The model, which is set out in a forthcoming paper in Behavioral and Brain Sciences, uses a dual inheritance approach to predict how cultural factors—such as technological innovation—can affect heritability. Heritability is the extent to which variation in a certain phenotypic trait, such as IQ, can be predicted by genetics as opposed to environmental factors such as access to education.
The new framework highlights how genes and culture are deeply intertwined. For example, humans have jaws too weak and guts too short for a world without controlled fire and cooked food. We lack the genes for fire-making or cooking and instead rely on culture to compensate. Alongside genetic evolution, culture evolves over time in response to ecological, demographic and social factors.
The authors note that when culture overlaps with genes, the impact of genetics on a trait can become masked, unmasked or reversed and the effects of a gene can mistakenly be attributed to the environment or vice versa.
This integrated approach challenges the simple nature/nurture debate and helps resolve controversies in topics such as IQ by revealing that behavioral and cognitive characteristics are reliant on a whole host of evolving interacting factors—both genetic and cultural.

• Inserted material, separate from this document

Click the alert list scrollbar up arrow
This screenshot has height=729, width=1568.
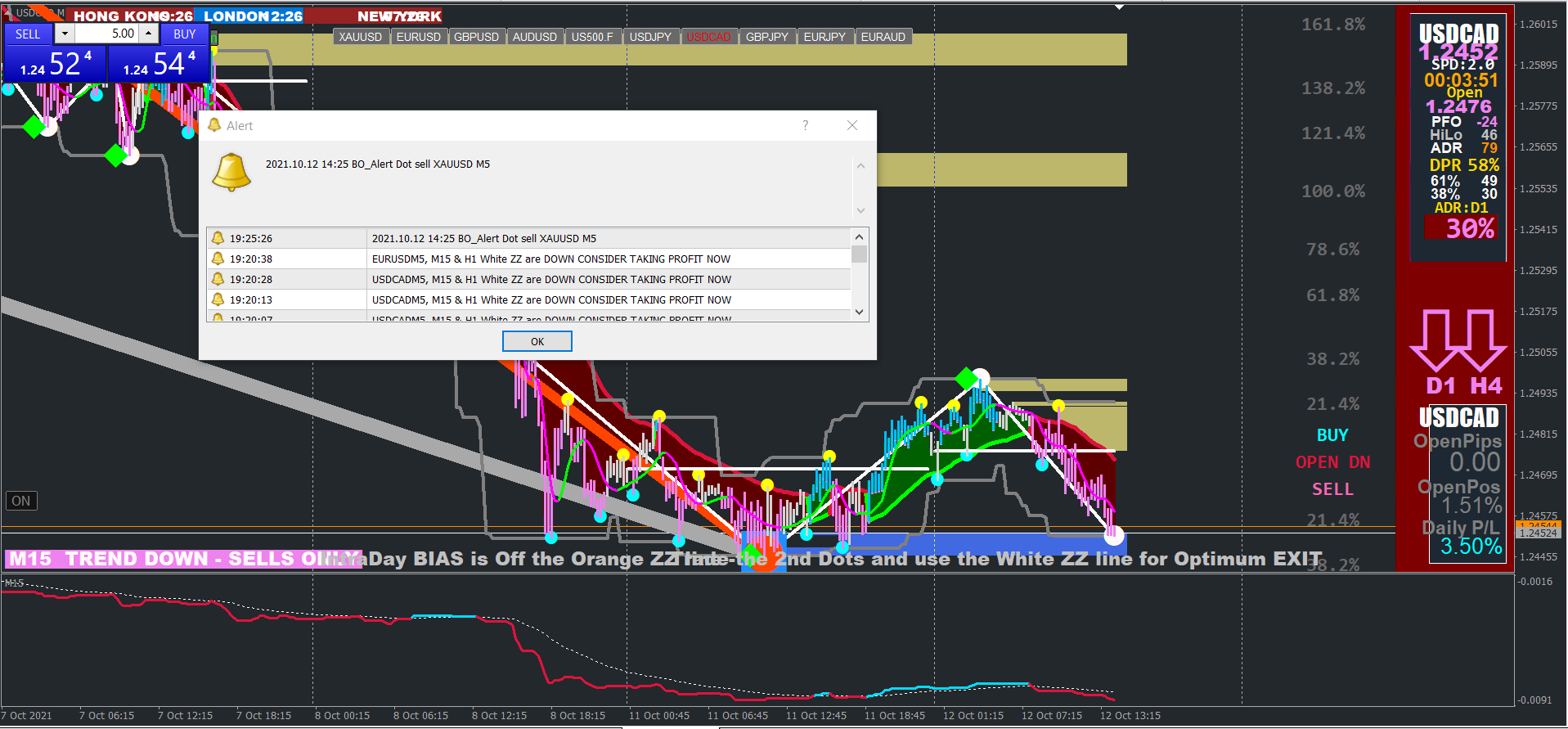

The cultural evolutionary approach also helps explain how factors such as rates of innovation impact heritability across different social contexts, helping resolve issues that arise from a disproportionately WEIRD (western, educated, industrialized, rich and democratic) literature.

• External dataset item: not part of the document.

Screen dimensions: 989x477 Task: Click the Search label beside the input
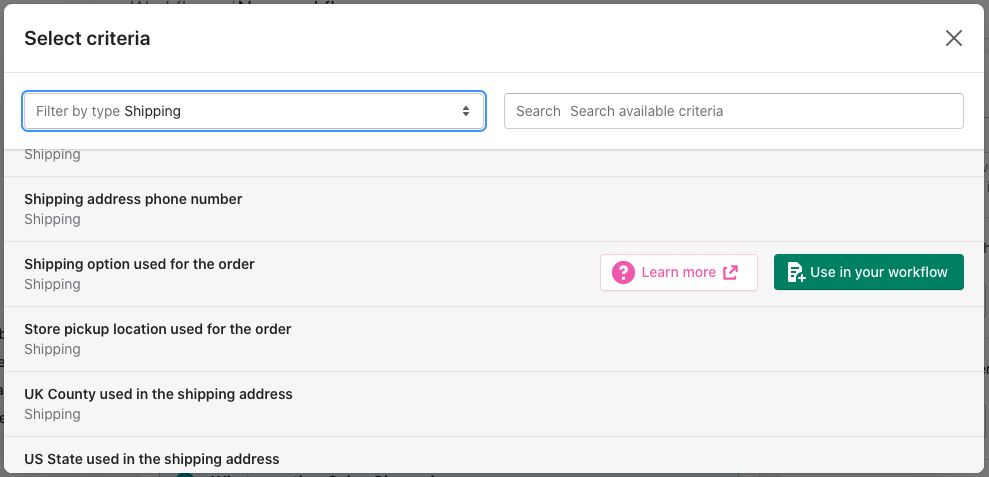click(538, 111)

Commenting on the new framework, paper co-author Ryutaro Uchiyama from the Department of Psychological and Behavioral Science at LSE says taht "since its founding, the field of behavioral genetics has quantified the influence of genes by contrasting it with influence from the environment, but it has relied on an impoverished conception of the environment. Human environments are dynamically structured by cultural evolution, and this understanding forces us to reassess the statistical and practical meaning of genetic indices like heritability."
Paper co-author Dr. Michael Muthukrishna added that "biological differences don't imply genetic differences—culture is also biological. This new framework allows us to better understand how genes and culture interact to create us. As the paper reveals, high heritability does not mean schools and other aspects of the environment don't matter or that there is anything inevitable about who we are and what we become."
The paper, "Cultural Evolution of Genetic Heritability," has been accepted by the journal Behavioral and Brain Sciences. The journal is currently soliciting reactive commentary on the target article from other researchers. The authors will respond to these commentaries in a follow-up article later in the year.